To the devil his doo-doo

Movie: Little Nicky

Posted on Fri, Nov 10, 2000 at 4:00 AM

Our Rating: 2.50

Having exhausted the thematic worlds of fatherhood (Big Daddy), education ("Billy Madison") and golf ("Happy Gilmore"), Adam Sandler turns to the big issues in "Little Nicky" --nothing less, in fact, than the struggle between Good and Evil. And in the grand scheme of things, that should constitute an upward step for this developmentally arrested star.

Sandler's brand of philosophy, though, finds room for plenty of his customary pee-pee and doo-doo humor. He still likes to laugh at speech impediments and odd body parts. Talking dogs and bullying sibling rivalries command prominent places in his oeuvre. And his fifth film -- in which he plays the son of Satan himself -- interrupts itself constantly for pop culture gags, insults and inanities. Even as his box office has matured into the six-figure realm, Sandler remains preoccupied with inserting his two-cents' worth.

Sandler's Little Nicky is the son of an angel (Reese Witherspoon in the movie's best casting) and Satan himself (Harvey Keitel, a close runner-up).
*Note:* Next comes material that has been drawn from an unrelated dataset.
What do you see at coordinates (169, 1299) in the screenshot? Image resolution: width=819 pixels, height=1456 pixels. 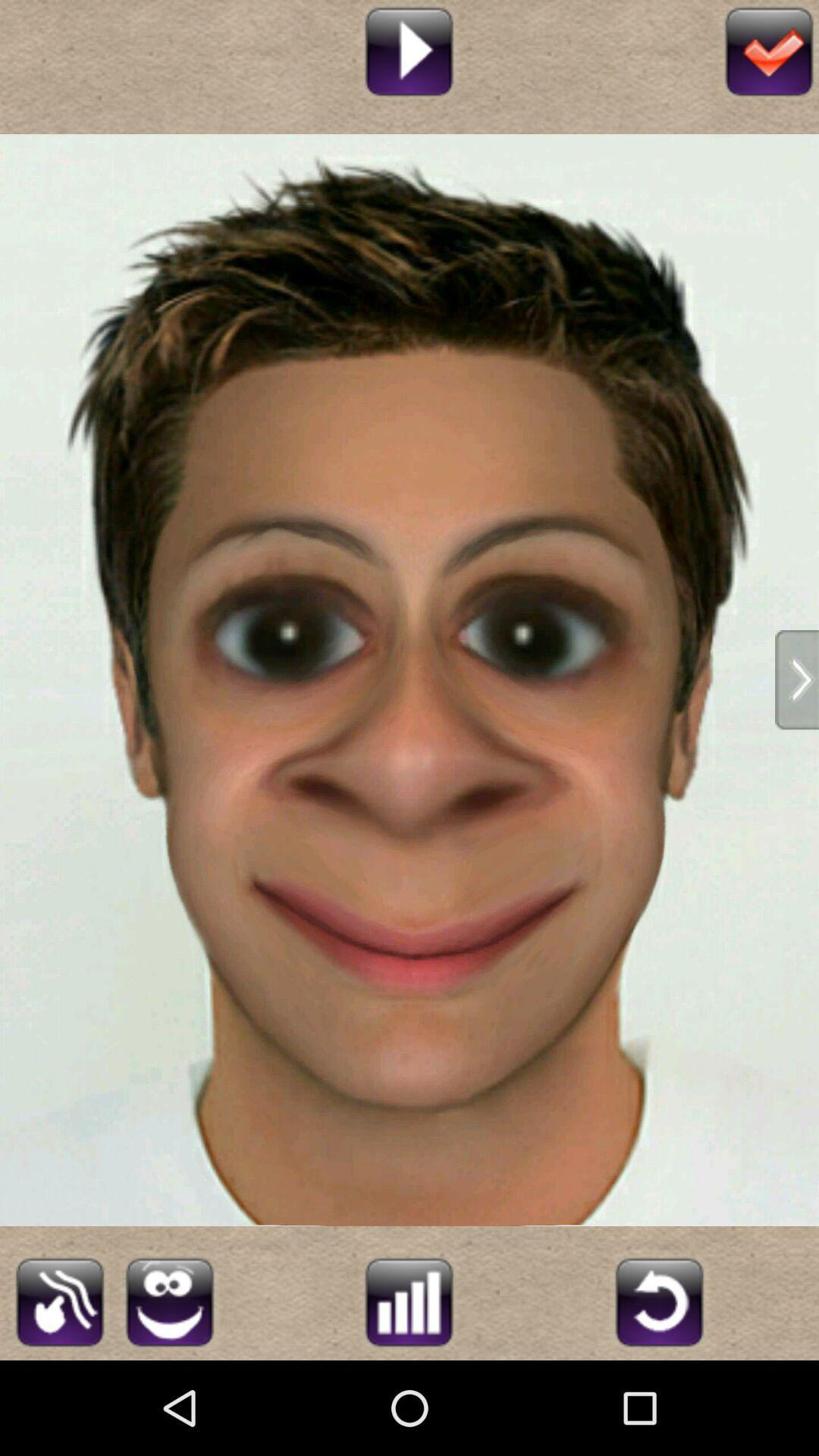 I see `edit face` at bounding box center [169, 1299].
A convoluted set of plot devices send Nicky to New York City, where he falls in love (with a waiflike Patricia Arquette) and thus must confront a tough set of moral dilemmas. Adding to his problems: To save his dad from losing his throne, Nicky must do evil against his brothers (Rhys Ifans and Tiny Lister), both of whom aspire to become full-time devils themselves.

It's an interesting set of themes. Sandler, of course, treats most of them with quick laughs, many of them nervous and nearly all of them aimed below the navel piercing.

Then again, quick laughs aren't always bad laughs, and certainly not when they spring from cameos by the mismatched likes of Rodney Dangerfield, Michael McKean, George Wallace, Ozzy Osborne and Regis Philbin. "Saturday Night Live" alumni Dana Carvey, Jon Lovitz, Kevin Nealon and Mary Brill are also in attendance, and SNL animator Robert Smigel supplies the voice of Beefy, a talking bulldog. There's something for everyone, as long as "everyone" owns a baseball cap.

In a purely commercial context, "Little Nicky" proves that Sandler is keeping a careful eye on his competitors in the gross-out arena, the Farrelly Brothers. Regardless of its time-honored dramatic milieu, "Little Nicky" seems pleased as peas to be sassy, profane and dumb. And who expected anything different?